Dreyer believed that art had a personality, a soul that revealed itself through style. He was always meticulously intentional with the styles of his films, because, as he asserted, “Realism in itself is not art; it is only psychological or spiritual realism that is so. What has value is the artistic truth, i.e., the truth distilled from actual life but released from all unnecessary details—the truth filtered through an artist’s mind. What happens on the screen is not reality, and it cannot be so, because, if it were, it wouldn’t be art.” The world of Vampyr is clearly not grounded in reality, explicitly so, but through his style Dreyer is able to achieve this notion of psychological realism. Audiences who went to the theater expecting a more straightforward vampire narrative like the previous decade’s Nosferatu were disappointed to witness this much more oblique, unsettling film instead. Rather than scaring us through conventional storytelling means, Dreyer created an experience viewers were all too familiar with, that of a nightmare, with all the perplexing flights of the surreal that that implies. As a result, Vampyr was poorly received upon its release, set Dreyer’s career back several years, and led to a brief stint—of his own volition—in a Parisian clinic.
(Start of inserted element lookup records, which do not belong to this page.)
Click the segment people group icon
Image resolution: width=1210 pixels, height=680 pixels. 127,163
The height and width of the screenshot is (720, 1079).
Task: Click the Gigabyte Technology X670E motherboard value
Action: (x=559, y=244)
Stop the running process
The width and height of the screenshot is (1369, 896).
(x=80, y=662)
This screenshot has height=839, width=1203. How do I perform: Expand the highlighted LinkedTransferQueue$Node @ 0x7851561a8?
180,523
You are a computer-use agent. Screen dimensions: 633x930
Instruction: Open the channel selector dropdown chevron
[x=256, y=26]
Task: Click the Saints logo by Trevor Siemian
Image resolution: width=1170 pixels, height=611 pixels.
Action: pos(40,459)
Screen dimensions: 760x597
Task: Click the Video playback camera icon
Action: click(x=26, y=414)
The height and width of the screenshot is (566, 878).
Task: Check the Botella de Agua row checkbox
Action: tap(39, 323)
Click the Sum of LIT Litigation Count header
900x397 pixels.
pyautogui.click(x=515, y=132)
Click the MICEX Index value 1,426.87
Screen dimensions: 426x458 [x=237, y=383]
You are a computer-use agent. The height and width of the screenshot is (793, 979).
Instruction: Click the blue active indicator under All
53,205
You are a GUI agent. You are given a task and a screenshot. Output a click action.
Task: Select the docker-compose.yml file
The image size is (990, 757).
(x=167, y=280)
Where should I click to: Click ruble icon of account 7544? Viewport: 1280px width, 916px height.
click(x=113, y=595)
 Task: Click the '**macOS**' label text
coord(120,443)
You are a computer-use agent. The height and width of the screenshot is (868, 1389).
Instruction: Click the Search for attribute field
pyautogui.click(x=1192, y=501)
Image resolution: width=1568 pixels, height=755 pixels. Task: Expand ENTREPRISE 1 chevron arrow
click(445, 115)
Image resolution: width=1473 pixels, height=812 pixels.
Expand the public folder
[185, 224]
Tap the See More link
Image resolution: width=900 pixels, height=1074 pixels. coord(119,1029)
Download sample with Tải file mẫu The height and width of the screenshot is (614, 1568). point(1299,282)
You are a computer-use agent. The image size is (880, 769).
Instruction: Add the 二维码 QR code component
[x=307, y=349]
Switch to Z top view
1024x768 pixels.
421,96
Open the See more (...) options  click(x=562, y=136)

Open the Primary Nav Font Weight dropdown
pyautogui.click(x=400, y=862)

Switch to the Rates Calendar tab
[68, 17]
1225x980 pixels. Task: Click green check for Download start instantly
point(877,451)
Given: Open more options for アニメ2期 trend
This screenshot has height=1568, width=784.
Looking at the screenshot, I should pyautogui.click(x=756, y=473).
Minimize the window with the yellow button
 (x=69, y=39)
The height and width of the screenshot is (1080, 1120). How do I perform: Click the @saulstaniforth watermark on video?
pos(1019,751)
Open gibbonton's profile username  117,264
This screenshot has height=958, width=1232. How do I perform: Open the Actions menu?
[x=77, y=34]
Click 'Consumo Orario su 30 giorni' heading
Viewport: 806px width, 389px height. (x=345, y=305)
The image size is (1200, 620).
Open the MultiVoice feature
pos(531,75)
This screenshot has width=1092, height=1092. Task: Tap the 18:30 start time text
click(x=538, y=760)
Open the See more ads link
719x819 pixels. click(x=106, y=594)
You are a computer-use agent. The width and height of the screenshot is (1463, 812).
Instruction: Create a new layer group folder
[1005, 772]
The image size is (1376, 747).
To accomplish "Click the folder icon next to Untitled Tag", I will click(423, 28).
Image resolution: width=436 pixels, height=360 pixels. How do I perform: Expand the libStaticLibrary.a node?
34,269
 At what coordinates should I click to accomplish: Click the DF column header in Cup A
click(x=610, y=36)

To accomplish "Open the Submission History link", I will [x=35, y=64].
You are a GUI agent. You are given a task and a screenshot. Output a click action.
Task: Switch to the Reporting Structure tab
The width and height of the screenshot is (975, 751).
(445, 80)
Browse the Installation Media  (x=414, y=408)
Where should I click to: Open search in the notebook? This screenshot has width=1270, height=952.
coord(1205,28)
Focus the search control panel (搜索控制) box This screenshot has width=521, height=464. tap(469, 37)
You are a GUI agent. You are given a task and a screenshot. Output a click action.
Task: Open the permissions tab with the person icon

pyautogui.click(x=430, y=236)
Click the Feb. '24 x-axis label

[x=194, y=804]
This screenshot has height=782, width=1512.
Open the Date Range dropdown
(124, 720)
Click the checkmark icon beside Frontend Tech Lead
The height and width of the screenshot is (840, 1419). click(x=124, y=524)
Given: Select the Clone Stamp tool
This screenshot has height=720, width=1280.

Despite its initial derision, Vampyr has gone on to influence countless filmmakers, but some of the biggest names among them are not intrinsically tied to the horror genre. Two major artists that spring to mind are Alfred Hitchcock and David Lynch, auteurs adept at invoking the horrifying no doubt, but who are more often associated with psychological thrillers and surrealism, respectively, than straightforward horror. Much like Dreyer, both manage to prey on our most intrinsic fears without relying heavily or derivatively on monster tropes, jump scares, or excessive violence. They’re far more interested in building atmospheres of dread, worlds where evil is lurking all around us whether we can see it or not, and sound is integral in achieving this. You can’t think of Vertigo or Psycho without hearing bursts of Bernard Herrmann’s iconic soundtracks and earlier this year Lynch’s meticulous sound design for Twin Peaks‘ brilliant return season was placed under a microscope by obsessives seeking to unravel its absurdly enigmatic secrets. Few filmmakers take soundtracking as seriously as the latter, but his work reflects the degree to which sound and music can shape and guide our viewing experiences.
If the idea of re-scoring a film sounds blasphemous, you may be looking at it from the wrong perspective. Much like a theater company taking some artistic liberties with a classic play or a musician giving a wildly reinterpreted rendition of a classic song, NSSC is not attempting to correct any perceived shortcomings of the original scores. Instead, they’re offering audiences a chance to see old classics like Vampyr in an entirely new light. By reshaping our viewing experience in a pointed, reverent fashion their work provides audiences with an opportunity to deepen their appreciation and enjoyment of the work, and in this case, adds a refreshing new dash of dread.